Peregrinó a Guadalupe para pedir la ayuda de la Virgen, de acuerdo
con Juan de Ávila, con el que previamente se entrevistó en Montilla y
luego en Baeza. En Guadalupe se le apareció la Virgen y puso en sus
brazos al Niño Jesús. Entregándole unos pañales, le encomendó: «Juan, vísteme al Niño para que aprendas a vestir a los pobres». Conmovido
por la visión, se formó en lo preciso para afrontar su obra y comenzó
su acción en Granada, por indicación del padre Ávila que le alentó en su
quehacer. A finales de 1539 un pequeño hospital abierto en la calle de
Lucena pronto se llenó con pobres desamparados cuyo único patrimonio era
el sufrimiento que llevaban tatuado en sus frentes: huérfanos,
vagabundos, prostitutas, ancianos, viudas, locos, enfermos diversos,
etc. Los curaba, consolaba, aseaba y proporcionaba comida. Sin
arredrarse, pedía para ellos por las calles con una espuerta y dos
marmitas pendidas de su cuello: «Hermanos, haced bien para vosotros
mismos».
Las noches eran testigos de su mendicidad: «¿quién se hace bien a sí
mismo dando a los pobres de Cristo?», decía. Le abrieron las puertas y
le proporcionaron la ayuda requerida, porque las gentes se conmovían
ante la potente presencia de aquel hombre menudo del que brotaba la
aureola del amor divino. A orillas del río Darro, en el cautivador
entorno de la Alhambra, iba cargado con sus fatigas y también con sus
añoranzas por lo divino. El arzobispo Ramírez de Fuenleal le impuso el
hábito y le dio el nombre de Juan de Dios. Espiritualmente sufrió las
asechanzas del maligno.
En 1549 se declaró un pavoroso incendio en el hospital, y no dudó en
salvar a sus enfermos penetrando en el recinto, aunque le aconsejaron
que no expusiera su vida. Sus hombros fueron la tabla de salvación de
todos ellos. Milagrosamente, porque lo vieron moverse envuelto en
llamas, no sufrió daño alguno. Numerosas mujeres descarriadas a quienes
leía la Pasión de Cristo se convirtieron y cambiaron de vida. Uno de sus
éxitos apostólicos fue haber logrado reconciliar a Antón Martín con
Pedro de Velasco, asesino de su hermano. Y es que la caridad de Juan era
desbordante. A primeros de febrero de 1550 supo que el río Genil
arrastraba madera en gran cantidad y la precisaba para sus enfermos.
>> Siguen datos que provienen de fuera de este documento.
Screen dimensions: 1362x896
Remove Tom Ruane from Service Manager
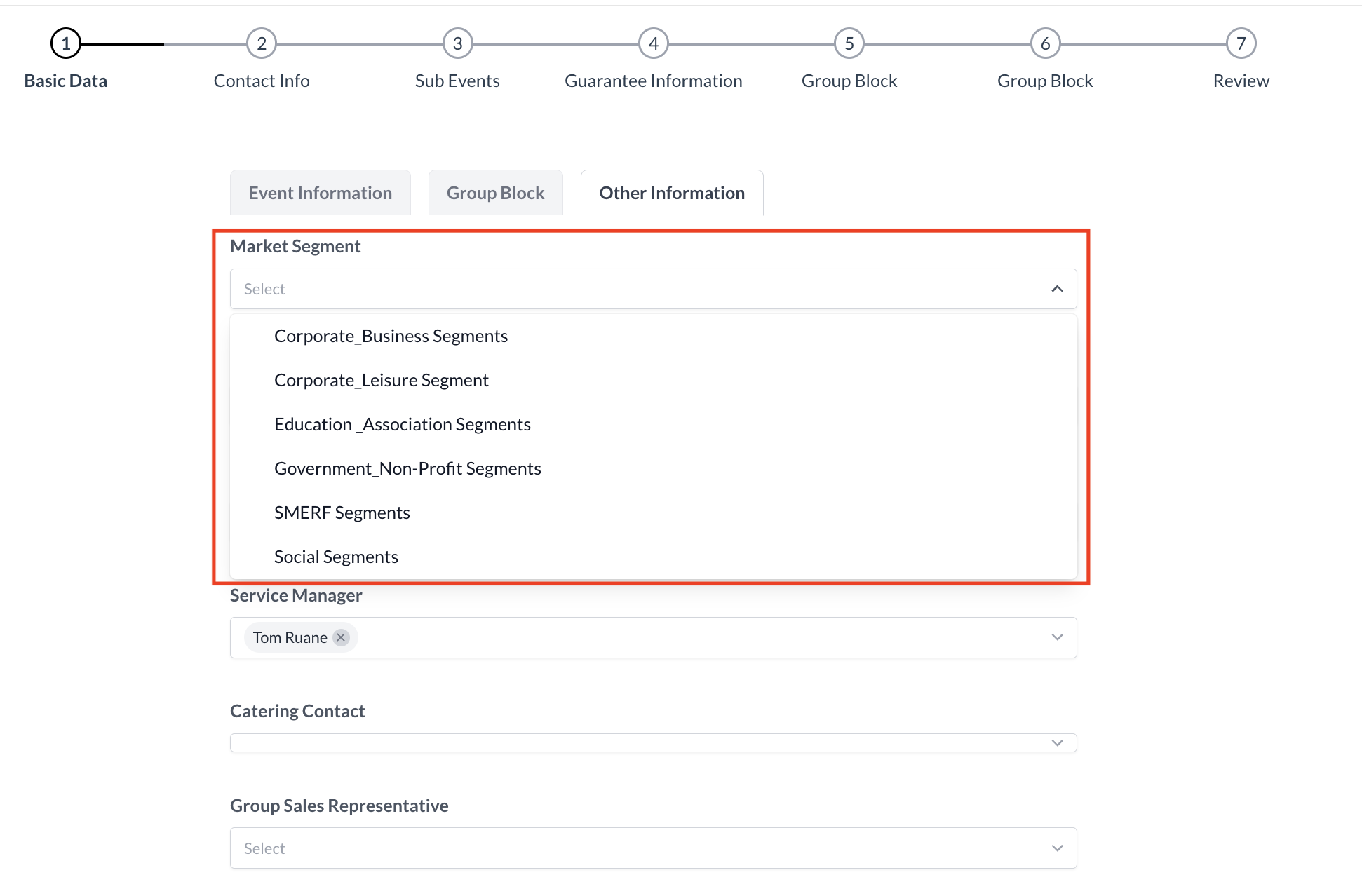341,637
Estando en la rivera, vio a una persona que se ahogaba. Se hallaba muy
débil, pero se lanzó al río y la rescató. No obstante, tamaño esfuerzo
le costó la vida debido a un agotamiento del que no pudo reponerse.
Este excelso samaritano, penitente y caritativo, murió con fama de
santidad el 8 de marzo de 1550 en la casa de los Pisa donde, a petición
del arzobispo, le habían acogido esperando que se recuperase. Se había
hincado de rodillas abrazado a su crucifijo. Urbano VIII lo beatificó el
21 de septiembre de 1630. Inocencio XII lo canonizó el 15 de agosto de 1691. Y León XIII lo declaró patrono de los hospitales y de los enfermos.